Woven rug, on which I failed to write down notes – if you visit the museum please let me know and I’ll update the info
The museum also has a display of ‘rushnyk‘ – long strips of cloth traditionally embroidered or woven with symbolic patterns and/or imagery. They still play a part in modern Ukrainian wedding ceremonies, being used to literally tie the bride and groom together at the wrists.
Embroidered ritual cloths (rushnyk), 18th – 20th century. Homespun linen or hemp cloth embroidered with wool or cotton thread.
Woven cloth, late 19th to early 20th century. Linen, hemp, cotton and/or wool.
Woven Krolevets’ ritual cloth (rushnyk “krolevets’kyi”), early 20th century. Cotton.

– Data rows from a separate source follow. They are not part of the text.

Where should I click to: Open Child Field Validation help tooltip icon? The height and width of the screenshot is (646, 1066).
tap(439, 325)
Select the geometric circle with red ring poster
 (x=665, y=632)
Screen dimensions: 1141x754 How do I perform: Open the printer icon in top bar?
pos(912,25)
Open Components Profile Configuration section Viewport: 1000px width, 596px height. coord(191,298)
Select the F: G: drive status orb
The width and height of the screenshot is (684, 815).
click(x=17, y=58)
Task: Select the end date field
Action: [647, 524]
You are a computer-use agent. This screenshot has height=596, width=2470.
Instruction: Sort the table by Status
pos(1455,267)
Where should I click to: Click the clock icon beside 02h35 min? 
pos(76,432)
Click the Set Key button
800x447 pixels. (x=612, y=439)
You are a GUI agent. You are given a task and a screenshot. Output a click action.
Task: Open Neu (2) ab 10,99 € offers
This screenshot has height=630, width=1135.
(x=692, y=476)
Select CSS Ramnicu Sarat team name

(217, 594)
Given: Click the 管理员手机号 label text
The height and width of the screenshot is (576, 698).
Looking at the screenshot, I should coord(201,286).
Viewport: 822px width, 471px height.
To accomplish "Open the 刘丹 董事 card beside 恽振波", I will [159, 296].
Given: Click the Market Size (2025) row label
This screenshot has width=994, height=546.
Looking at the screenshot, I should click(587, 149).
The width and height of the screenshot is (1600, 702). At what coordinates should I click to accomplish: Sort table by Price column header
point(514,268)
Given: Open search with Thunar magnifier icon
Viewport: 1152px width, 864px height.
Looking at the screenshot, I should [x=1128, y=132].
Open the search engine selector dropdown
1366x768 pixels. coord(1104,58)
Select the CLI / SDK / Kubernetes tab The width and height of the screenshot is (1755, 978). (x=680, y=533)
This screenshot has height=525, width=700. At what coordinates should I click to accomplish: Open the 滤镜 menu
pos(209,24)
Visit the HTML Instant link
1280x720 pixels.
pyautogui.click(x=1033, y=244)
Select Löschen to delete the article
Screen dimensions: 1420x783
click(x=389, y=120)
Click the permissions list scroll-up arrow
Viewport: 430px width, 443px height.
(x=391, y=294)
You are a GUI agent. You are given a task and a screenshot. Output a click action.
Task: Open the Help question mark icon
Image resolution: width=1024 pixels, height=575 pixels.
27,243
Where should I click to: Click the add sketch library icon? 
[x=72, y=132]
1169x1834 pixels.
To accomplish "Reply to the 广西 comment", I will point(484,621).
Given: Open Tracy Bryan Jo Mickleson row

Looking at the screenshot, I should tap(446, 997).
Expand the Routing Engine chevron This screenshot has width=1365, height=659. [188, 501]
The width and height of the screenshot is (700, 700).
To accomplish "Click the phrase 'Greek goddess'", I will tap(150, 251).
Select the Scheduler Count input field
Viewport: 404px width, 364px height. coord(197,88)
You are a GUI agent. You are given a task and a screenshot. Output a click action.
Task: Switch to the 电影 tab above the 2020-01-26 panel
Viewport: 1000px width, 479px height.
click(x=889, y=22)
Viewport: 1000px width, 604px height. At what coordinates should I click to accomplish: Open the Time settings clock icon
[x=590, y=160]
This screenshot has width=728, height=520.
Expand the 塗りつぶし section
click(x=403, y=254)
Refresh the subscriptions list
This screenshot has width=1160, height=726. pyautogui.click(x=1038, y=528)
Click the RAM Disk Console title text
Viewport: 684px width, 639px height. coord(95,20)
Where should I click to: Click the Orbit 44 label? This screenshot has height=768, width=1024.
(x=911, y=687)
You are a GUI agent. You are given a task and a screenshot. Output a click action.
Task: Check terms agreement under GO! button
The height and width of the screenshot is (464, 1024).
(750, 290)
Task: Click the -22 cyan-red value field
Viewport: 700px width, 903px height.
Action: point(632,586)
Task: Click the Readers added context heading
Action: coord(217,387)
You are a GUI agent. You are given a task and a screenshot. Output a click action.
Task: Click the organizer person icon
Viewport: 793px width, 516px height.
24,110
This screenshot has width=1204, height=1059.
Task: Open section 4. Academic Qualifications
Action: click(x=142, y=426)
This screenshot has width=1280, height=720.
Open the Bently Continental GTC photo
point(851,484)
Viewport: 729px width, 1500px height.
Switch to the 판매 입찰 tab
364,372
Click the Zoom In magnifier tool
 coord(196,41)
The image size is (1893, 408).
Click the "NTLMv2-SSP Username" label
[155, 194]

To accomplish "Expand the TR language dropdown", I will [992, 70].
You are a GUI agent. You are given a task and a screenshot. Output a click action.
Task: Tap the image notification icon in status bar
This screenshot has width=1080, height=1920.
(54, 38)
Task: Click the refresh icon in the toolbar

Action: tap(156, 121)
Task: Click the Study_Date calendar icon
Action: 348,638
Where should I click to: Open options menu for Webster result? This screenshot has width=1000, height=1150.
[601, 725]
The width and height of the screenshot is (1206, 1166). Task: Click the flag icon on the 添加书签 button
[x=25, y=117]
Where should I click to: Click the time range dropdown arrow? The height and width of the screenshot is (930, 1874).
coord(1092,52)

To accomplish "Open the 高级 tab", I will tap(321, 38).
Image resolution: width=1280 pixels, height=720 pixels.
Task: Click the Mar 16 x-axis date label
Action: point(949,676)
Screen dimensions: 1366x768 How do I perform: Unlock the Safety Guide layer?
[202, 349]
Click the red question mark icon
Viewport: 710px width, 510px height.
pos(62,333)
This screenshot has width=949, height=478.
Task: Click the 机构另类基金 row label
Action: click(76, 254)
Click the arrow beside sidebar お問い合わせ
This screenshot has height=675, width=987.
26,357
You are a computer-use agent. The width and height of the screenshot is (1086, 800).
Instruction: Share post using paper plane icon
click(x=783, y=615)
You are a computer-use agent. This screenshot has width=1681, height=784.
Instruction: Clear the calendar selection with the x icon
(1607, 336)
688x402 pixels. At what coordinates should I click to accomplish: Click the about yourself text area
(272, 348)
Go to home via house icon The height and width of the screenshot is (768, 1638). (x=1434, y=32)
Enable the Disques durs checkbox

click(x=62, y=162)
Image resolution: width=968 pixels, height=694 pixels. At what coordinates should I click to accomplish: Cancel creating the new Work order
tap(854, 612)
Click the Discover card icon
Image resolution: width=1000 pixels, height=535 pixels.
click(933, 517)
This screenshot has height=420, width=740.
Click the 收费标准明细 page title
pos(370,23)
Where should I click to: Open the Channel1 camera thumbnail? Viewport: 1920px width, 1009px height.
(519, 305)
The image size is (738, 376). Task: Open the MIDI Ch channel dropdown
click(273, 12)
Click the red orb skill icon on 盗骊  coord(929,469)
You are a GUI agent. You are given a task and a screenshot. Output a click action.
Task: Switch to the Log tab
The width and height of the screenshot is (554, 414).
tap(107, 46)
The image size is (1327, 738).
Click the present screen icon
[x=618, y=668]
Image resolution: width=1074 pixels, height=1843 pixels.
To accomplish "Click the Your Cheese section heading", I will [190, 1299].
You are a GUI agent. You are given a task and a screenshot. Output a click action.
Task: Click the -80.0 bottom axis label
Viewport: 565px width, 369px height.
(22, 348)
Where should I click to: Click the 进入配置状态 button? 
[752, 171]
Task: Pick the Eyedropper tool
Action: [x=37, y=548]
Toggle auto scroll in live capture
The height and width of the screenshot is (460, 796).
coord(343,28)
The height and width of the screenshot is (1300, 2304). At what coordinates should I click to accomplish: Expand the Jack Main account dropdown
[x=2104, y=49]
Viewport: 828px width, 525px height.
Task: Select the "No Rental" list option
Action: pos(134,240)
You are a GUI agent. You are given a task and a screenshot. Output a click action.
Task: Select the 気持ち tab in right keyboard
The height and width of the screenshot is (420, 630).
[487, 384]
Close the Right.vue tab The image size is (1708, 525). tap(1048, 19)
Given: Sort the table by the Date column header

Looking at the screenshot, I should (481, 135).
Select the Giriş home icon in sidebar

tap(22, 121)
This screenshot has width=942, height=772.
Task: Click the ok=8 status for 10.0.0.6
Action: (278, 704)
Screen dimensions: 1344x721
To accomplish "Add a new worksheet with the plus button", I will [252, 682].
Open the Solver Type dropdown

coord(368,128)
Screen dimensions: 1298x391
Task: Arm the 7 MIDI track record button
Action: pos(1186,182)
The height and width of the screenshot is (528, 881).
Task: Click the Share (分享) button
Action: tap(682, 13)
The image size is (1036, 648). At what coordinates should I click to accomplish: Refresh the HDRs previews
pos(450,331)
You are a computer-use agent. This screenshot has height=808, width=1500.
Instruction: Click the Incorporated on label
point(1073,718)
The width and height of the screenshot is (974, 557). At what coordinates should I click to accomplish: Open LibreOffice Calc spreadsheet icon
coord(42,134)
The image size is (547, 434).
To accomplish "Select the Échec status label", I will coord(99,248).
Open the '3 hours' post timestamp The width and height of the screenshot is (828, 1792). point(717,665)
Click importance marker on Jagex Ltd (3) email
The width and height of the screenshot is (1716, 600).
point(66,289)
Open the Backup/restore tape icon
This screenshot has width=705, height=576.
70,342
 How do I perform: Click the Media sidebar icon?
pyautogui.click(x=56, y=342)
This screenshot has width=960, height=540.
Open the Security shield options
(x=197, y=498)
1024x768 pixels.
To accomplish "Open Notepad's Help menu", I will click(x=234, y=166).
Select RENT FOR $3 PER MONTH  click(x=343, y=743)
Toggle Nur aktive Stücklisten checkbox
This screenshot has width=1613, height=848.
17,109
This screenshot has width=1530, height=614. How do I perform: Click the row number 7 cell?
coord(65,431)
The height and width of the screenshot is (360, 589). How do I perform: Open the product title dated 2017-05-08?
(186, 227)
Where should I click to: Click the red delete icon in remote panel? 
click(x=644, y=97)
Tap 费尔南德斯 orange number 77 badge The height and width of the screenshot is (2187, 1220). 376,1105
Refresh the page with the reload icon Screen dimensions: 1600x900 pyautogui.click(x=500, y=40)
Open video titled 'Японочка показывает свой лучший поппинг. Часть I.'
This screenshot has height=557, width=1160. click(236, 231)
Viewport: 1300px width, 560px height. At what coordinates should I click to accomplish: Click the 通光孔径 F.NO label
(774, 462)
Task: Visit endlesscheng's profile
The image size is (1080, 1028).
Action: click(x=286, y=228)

I loved seeing some of the tools of textile-making on display too – these giant wooden prongs are the combs used by weavers to separate threads.
Admittedly, my interest waned after passing the textiles section, so apologies for the under-representation of the beautiful ceramics and paintings also on display..
Teapot (chainik), 1930s. Cherihiv Province, Korop District, Village of Verba.
Oven tile (kahlia pichna), mid 19th century. Ivano-Frankivs’k Province, City of Kosiv.
Folk Painting ‘Stepan and Yaryna’, by Yakylyna Yarmolenko(?). Mid-2oth century, Kyiv Province, Pereyaslav-Khmel’nyts’kyi District, Village of Stovp’iahy. Oil on panel.
Folk Painting ‘Oh there is a fire burning on the hill’, P. Shtorma, 1952. Kyiv Province, Obukhiv District, village of Husachivka. Oil on panel
The Ivan Gonchar Museum is open Tuesday – Sunday, 10 – 17:30.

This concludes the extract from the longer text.